Accumulation of memory T cells from childhood to old age: Central and effector memory cells in CD4+ versus effector memory and terminally differentiated memory cells in CD8+ compartment

Memory T cells can be classified as central memory (TCM, CD45RAnegCCR7+), effector memory (TEM, CD45RAnegCCR7neg), and terminally differentiated cells (TTD, CD45RA+CCR7neg) with different homing and effector capacities. In 101 healthy subjects aged from 5 to 96 years, distinct dynamics were evidenced between circulating CD4+ and CD8+ T cell populations. Naive CD4+ and CD8+ T cells decreased linearly with age, CD8+ twice more rapidly. Memory cells outnumbered naive cells on average at 37.4 in the CD4+ and 29.5 years of age in the CD8+ pool. CD4+ TCM and TEM cells were positively correlated and increased linearly at a similar rate with age, while CD4+ TTD remained rare. CD8+ TEM and TTD accumulated linearly with age, while TCM increased only slightly, and each memory subset was negatively correlated to the two others.

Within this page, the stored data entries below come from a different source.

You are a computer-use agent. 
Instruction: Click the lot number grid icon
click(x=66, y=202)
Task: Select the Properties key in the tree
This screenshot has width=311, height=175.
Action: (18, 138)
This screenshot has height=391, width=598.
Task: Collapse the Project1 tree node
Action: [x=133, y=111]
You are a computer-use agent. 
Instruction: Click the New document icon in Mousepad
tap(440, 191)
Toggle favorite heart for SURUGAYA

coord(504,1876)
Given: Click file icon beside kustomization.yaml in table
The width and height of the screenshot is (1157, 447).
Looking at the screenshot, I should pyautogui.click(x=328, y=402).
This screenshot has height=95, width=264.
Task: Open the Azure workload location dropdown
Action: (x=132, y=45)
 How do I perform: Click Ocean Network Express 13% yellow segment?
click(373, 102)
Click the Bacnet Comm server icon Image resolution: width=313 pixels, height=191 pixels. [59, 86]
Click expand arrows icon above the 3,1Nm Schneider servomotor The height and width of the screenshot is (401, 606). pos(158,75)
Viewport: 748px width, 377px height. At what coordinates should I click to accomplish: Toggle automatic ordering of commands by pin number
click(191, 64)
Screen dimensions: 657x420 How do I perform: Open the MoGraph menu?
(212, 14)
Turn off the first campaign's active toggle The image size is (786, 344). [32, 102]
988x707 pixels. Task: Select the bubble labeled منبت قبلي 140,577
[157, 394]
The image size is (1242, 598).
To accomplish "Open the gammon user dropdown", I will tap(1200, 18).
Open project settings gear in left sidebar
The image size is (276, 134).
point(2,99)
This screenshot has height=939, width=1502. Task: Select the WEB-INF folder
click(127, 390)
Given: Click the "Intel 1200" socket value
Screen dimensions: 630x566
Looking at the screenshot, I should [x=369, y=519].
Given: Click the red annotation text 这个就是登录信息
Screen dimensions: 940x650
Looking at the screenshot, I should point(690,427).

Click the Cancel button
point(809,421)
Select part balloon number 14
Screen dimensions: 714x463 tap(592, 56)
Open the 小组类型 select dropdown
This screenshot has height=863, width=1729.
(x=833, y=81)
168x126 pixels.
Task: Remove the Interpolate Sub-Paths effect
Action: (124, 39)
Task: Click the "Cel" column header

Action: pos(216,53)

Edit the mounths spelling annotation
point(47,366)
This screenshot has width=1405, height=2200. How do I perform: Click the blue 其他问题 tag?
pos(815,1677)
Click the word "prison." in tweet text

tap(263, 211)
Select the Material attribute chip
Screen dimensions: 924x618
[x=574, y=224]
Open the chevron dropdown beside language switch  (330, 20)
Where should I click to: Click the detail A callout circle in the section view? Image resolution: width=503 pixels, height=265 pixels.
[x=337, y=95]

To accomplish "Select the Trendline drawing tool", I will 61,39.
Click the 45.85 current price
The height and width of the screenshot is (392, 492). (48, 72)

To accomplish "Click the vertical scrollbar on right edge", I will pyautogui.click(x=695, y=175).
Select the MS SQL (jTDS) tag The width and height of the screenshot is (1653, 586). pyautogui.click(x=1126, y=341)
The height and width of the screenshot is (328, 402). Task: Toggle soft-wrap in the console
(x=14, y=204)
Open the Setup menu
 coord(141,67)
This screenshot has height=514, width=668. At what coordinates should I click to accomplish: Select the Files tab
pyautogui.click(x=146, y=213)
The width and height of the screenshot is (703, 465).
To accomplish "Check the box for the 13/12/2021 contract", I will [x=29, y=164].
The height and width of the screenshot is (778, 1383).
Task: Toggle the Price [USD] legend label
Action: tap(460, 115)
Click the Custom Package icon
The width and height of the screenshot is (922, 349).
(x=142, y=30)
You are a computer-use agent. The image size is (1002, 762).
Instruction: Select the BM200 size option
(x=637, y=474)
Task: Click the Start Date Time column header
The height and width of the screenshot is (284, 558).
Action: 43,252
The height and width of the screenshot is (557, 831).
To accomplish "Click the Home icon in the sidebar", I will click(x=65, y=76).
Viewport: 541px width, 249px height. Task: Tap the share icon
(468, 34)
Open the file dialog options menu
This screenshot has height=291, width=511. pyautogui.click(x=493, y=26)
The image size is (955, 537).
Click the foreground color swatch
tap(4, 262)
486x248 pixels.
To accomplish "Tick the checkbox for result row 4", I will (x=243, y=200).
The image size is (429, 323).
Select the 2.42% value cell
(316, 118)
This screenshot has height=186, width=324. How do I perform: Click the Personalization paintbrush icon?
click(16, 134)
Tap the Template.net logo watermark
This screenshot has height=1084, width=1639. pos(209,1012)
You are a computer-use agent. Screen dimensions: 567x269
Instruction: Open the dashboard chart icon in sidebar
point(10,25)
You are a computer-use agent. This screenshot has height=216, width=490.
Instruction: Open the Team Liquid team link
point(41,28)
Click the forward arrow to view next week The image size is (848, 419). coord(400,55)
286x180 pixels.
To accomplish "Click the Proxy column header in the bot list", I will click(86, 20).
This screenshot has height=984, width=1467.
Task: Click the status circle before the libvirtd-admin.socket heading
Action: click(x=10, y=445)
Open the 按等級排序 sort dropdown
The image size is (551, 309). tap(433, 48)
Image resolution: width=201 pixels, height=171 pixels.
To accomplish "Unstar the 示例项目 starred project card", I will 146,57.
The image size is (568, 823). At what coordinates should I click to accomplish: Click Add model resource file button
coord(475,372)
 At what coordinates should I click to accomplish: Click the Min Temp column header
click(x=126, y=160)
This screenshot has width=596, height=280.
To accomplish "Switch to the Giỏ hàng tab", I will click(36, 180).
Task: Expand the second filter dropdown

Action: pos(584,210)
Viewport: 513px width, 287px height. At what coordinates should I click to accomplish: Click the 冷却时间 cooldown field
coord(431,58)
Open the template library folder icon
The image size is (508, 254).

Almost all CD8+ TTD and some CD8+ TEM had lost CD28 expression. Despite different dynamics, each individual CD4+ naive and memory subset was correlated to the synonymous CD8+ subset. Half of the subjects aged 65 years or older were characterized by extremely reduced CD8+ naive and increased CD8+ TTD cell counts, which could indicate an acceleration of the decay of the immune system from this age onward.